Attendu qu'à la date d'échéance des effets de commerce, postérieurement à la date de la liquidation judiciaire de la société SIGESTRA prononcée le 22 avril 2003, aucune contrepassation d'écritures par la BTP BANQUE dans le compte de cette société ne lui a retiré son recours cambiaire ;
Attendu que la BTP BANQUE est donc fondée à solliciter de M. Gilles X... le paiement des effets ; qu'en conséquence M. Gilles X... doit être condamné à payer à la BTP BANQUE la somme de 53 790 euros, majorée de l'intérêt au taux légal à compter de la date d'échéance chacun des effets soit depuis :-le 13 mai 2003 sur l'effet de 9 360 euros-le 14 mai 2003 sur l'effet de 9 360 euros-le 15 mai 2003 sur l'effet de 18 720 euros-le 20 mai 2003 sur l'effet de 16 350 euros ;
Attendu qu'il convient d'ordonner la capitalisation des intérêts par année entière à compter de la demande ;
Attendu que le jugement déféré doit être de la sorte confirmé de ce chef ;
V Sur les demandes reconventionnelles de M. Gilles X....

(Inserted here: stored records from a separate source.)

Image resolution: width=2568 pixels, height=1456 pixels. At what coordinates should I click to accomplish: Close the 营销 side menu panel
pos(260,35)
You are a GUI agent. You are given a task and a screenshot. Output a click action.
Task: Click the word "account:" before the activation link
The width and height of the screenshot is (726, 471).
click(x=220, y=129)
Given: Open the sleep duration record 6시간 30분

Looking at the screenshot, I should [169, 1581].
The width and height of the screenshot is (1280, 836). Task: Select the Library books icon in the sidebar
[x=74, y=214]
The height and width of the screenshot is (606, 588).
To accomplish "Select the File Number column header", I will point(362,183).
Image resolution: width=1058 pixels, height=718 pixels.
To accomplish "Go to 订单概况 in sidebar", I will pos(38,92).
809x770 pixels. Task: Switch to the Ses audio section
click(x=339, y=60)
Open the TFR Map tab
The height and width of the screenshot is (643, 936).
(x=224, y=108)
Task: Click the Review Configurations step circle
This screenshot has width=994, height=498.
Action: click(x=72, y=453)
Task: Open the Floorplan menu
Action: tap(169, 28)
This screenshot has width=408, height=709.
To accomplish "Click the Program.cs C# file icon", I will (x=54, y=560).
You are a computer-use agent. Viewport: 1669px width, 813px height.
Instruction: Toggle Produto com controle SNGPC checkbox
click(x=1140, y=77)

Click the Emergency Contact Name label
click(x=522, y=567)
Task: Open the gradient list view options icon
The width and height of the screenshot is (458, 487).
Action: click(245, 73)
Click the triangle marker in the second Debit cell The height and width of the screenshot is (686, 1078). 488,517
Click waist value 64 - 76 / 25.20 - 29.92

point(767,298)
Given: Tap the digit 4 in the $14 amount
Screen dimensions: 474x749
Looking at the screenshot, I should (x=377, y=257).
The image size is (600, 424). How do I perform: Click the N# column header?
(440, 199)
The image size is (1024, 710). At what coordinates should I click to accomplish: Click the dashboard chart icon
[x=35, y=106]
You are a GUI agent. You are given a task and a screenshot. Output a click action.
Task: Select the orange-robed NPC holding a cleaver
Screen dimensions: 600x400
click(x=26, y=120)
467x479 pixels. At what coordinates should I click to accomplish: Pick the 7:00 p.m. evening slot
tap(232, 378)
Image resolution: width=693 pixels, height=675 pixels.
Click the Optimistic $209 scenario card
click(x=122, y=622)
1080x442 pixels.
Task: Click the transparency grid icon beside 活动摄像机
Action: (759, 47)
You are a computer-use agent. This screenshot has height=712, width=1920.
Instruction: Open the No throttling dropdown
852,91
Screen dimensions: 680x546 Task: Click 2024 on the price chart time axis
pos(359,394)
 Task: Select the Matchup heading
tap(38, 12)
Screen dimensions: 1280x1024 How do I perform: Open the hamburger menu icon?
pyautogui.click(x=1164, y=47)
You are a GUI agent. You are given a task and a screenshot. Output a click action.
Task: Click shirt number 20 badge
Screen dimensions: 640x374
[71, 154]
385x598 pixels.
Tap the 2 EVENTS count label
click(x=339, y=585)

Attendu que M. Gilles X... réclame à titre reconventionnel la condamnation de la BTP BANQUE à lui payer une somme égale au montant des effets de commerce escomptés à titre de dommages et intérêts en réparation des préjudices qu'il a subis du fait du comportement fautif de la banque-que la BTP BANQUE n'avait aucune obligation de vérifier lors de l'ouverture du compte la qualité des personnes qui étaient associées dans la société SIGESTRA-qu'il n'est pas démontré que cette société était fictive, comme le soutient M. Gilles X..., alors qu'elle était immatriculée depuis le 6 août 2002 au registre du commerce et des sociétés-que la société SIGESTRA n'ayant pas d'existence au jour de l'ouverture du compte, on voit mal comment la BTP BANQUE aurait pu avoir connaissance à cette date des pratiques d'escroquerie dont il l'incrimine,-que M. Gilles X... n'établit pas en quoi les lettres de change qui étaient remises à l'escompte aient eu une apparence douteuse-que par conséquent M. Gilles X... ne peut reprocher à la BTP BANQUE un manquement à son devoir de vigilance ;
Attendu qu'il résulte de ce qui précède que M. Gilles X... n'établit pas la responsabilité délictuelle de la BTP BANQUE-qu'en conséquence il n'est pas fondé dans sa demande en dommages et intérêts faite à son encontre et qu'il doit en être débouté ;
Attendu que le jugement déféré doit être confirmé de ce chef ;
Attendu qu'il s'ensuit que M. Gilles X... n'est pas fondé à se plaindre d'un préjudice moral-que par conséquent il doit être débouté de sa demande de 10 000 euros de dommages et intérêts ;
VI Sur les autres demandes.
Attendu qu'il serait inéquitable que la BTP BANQUE supporte la charge de ses frais irrépétibles et qu'il convient de lui allouer une somme de 1 000 euros au titre de l'article 700 du nouveau Code de procédure civile, qui s'ajoutera à celle accordée par le premier juge ;
Attendu que M. Gilles X... doit être condamné aux dépens ;
PAR CES MOTIFS
LA COUR,
Dit la demande de M. Gilles X... de surseoir à statuer irrecevable ;
Confirme le jugement déféré en toutes ses dispositions ;
Y ajoutant :
Déclare M. Gilles X... mal fondé dans sa demande en dommages et intérêts pour préjudice moral et l'en déboute ;
Condamne M. Gilles X... à payer à la BTP BANQUE la somme de 1 000 euros au titre de l'article 700 du nouveau Code de procédure civile ainsi que les dépens qui seront recouvrés pour ceux d'appel par Maître BARRIQUAND, avoué, conformément aux dispositions de l'article 699 du nouveau Code de procédure civile.